Une des exceptions qui ont été étendues concerne les établissements d’enseignement. Avant 2012, ceux-ci pouvaient utiliser des œuvres sans frais à certaines conditions très strictes. Mais les changements apportés ont considérablement assoupli ces conditions. Comme le texte de la loi était sujet à interprétation, cette affaire s’est vite retrouvée devant les tribunaux. Aujourd’hui, certains utilisateurs veulent des exceptions sans restriction, d’autres demandent de nouvelles exceptions alors que les titulaires de droits souhaitent que des exceptions soient abolies ou encore limitées et assujetties à des redevances.

Une question de rémunération

Ce qui préoccupe avant tout les titulaires de droits, c’est la question de la rémunération. En effet, leurs revenus ont chuté de façon draconienne depuis quelques années à cause du piratage et des nouveaux modes d’utilisation numérique des œuvres.

Les représentants de plusieurs secteurs demandent notamment que soit actualisé le régime de copie pour usage privé. De quoi s’agit-il ? À l’époque des cassettes et des CD, un certain montant était prélevé sur chaque vente de ces supports vierges puisque ceux-ci servaient entre autres à copier de la musique. Les sommes ainsi perçues – des millions de dollars – étaient ensuite redistribuées aux créateurs. Mais ce régime n’a pas suivi l’air du temps. Aujourd’hui, les créateurs aimeraient que les tablettes, les ordinateurs et autres appareils numériques utilisés pour copier des œuvres comme de la musique, des films, des séries ou des livres fassent eux aussi l’objet d’une redevance prélevée à la source.

Dans le même ordre d’idées, les ayants droit voudraient également voir contribuer davantage les intermédiaires du secteur numérique, soit les fournisseurs d’accès à Internet, les fournisseurs de services de téléphonie mobile, les fournisseurs d’hébergement Web et les fournisseurs d’outils de recherche comme Google, pour ne nommer que ceux-là. En effet, pour le moment, ces entreprises engrangent des revenus considérables grâce aux contenus disponibles en ligne, mais sans verser la moindre compensation financière aux créateurs.

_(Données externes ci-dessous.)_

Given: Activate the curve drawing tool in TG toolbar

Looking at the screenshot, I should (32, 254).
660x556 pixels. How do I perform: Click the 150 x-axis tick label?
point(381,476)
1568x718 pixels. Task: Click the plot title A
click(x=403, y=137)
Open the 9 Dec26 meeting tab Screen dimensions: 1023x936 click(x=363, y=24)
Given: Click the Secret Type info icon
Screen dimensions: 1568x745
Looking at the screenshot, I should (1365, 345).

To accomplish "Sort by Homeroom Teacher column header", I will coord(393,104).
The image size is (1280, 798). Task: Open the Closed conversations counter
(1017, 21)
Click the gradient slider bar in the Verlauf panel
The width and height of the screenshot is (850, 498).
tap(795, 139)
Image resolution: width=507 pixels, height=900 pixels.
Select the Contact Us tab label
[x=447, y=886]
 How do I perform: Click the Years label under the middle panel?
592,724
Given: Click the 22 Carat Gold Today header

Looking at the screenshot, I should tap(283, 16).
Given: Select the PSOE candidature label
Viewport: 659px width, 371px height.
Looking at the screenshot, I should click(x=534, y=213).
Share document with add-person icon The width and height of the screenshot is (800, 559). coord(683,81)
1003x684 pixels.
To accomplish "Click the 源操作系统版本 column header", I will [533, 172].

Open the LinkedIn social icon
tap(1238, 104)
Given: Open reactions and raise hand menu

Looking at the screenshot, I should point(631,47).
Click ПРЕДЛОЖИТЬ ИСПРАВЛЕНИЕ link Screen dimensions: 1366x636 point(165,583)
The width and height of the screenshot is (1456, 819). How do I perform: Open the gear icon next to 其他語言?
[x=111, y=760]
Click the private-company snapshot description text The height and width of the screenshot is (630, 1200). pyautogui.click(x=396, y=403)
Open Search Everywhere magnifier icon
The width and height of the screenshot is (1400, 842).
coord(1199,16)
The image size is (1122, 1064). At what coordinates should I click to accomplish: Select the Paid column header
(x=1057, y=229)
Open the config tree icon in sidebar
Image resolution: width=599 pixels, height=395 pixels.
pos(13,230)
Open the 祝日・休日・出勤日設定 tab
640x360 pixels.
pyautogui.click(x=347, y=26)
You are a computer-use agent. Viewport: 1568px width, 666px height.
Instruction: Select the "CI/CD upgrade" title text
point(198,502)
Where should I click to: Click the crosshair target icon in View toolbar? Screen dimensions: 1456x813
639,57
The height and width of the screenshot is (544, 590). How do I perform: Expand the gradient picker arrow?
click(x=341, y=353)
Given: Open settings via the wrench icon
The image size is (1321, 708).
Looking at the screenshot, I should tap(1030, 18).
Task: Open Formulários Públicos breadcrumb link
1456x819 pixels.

Par ailleurs, les créateurs canadiens réclament aussi que la durée de protection de leurs droits  soit prolongée jusqu’à 70 ans après le décès de l’auteur, comme c’est le cas aux États-Unis et en Europe. Ici, la loi limite la portée de ce droit à 50 ans. Le gouvernement fédéral vient de s’engager à apporter ce changement dans le cadre du nouvel Accord États-Unis–Mexique–Canada. On sait donc au moins que cette modification aura éventuellement lieu.

Rendez-vous dans dix ans ?

Les témoignages devant le Comité permanent de l’industrie, des sciences et de la technologie vont bon train. Ceux des intervenants du secteur culturel dans son ensemble viennent de prendre fin. Ils ont été suivis des interventions de représentants d’autres secteurs d’activité et, à compter de la fin du mois de novembre, suivront celles d’experts juridiques. Toutes les consultations du Comité, ainsi que celles du Comité permanent du Patrimoine canadien pour son étude sur les modèles de rémunération, devraient être complétées d’ici le début de 2019. À quoi peut-on s’attendre par la suite ?

Le processus n’en est qu’à ses débuts. Après avoir écouté les représentants de tous les secteurs concernés, le Comité permanent soumettra un rapport au gouvernement fédéral, qui devrait ensuite y répondre en indiquant les changements qu’il s’engage à réaliser. Au bout du compte, le gouvernement fédéral pourrait déposer un projet de loi. Mais tout cela risque de durer un bon moment. Par exemple, les modifications apportées à la loi en 2012 ont résulté de consultations entamées en 2001. Il faudra donc patienter plusieurs années avant que les consultations actuelles ne mènent à une révision de la loi, sans compter que l’orientation de tout ce projet pourrait bien changer en fonction du résultat des prochaines élections.

Brigitte Doucet

Brigitte Doucet est avocate spécialisée en droit d’auteur.